I Want to Be a Buddhist (Or: Reading Martin Heidegger Mildly Hung-over)
by Okla Elliott
The silver is responsible for the chalice is responsible
for the sacrificial vessel.
There is a wheel. There are two wheels—
the small wheel and the great wheel.
After a night of whiskey celebration,
a watery sense of hilarity washes over everything.
I want to leave the filthy world behind.
I want to be a Buddhist but can’t because it seems like an affectation.
I don’t want to be seen as a person who harbors affectations.
That is to say, I am too attached to my image in the world
to become a Buddhist.
But if I was a Buddhist, I could maybe overcome my attachment
to my image and to the World.
I want to be a Buddhist but can’t because I like whiskey
more than enlightenment.
Also, I can’t give up my ambitions.
I work with an icepick’s intuition.
I know Aristotle’s four causes; I know the horizon of my Being.
I have known bad faith and good. I want to want to be a Buddhist.
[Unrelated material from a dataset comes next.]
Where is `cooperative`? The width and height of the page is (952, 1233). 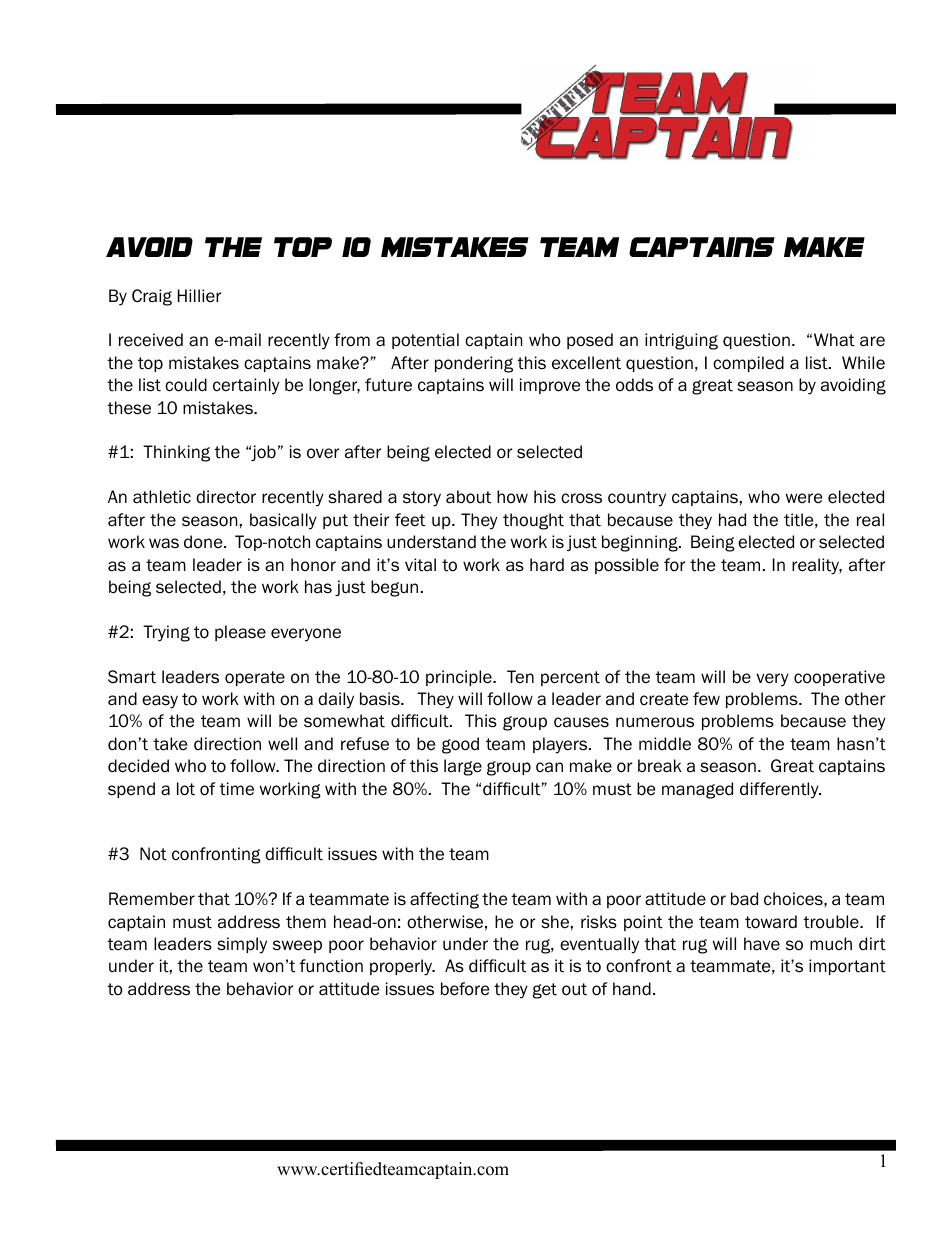
cooperative is located at coordinates (839, 678).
I have felt the green energy that erects life, the earthly pulse
that wobbles us all upright.
I want want want and want
and therefore am a failed Buddhist.
My ambition is to be a Buddhist.
Buddhist ambition is my new favorite oxymoron
(not that I had an old favorite oxymoron).
But what if this secular mysticism, this existential awe, this wanting
to be a Buddhist makes me a Buddhist? The ice crashes loud and slippery,
melts to hilarity.
Hilarity is the world withdrawing from me, me
detaching myself from the world, like a proper Buddhist.
The silver is responsible for the chalice is responsible
for the empty vessel. There are two wheels—one great,
one small.

Love this poem, which I relate to, totally. Thank you.
me too, cheers. i just can’t shake my euro sensibility nor do i want to. a lovely dilemma really
Really like this poem. Being a “part-a-Buddhist”, it’s particularly cogent; although I’m a “more-than-a-part-a-Buddhist!”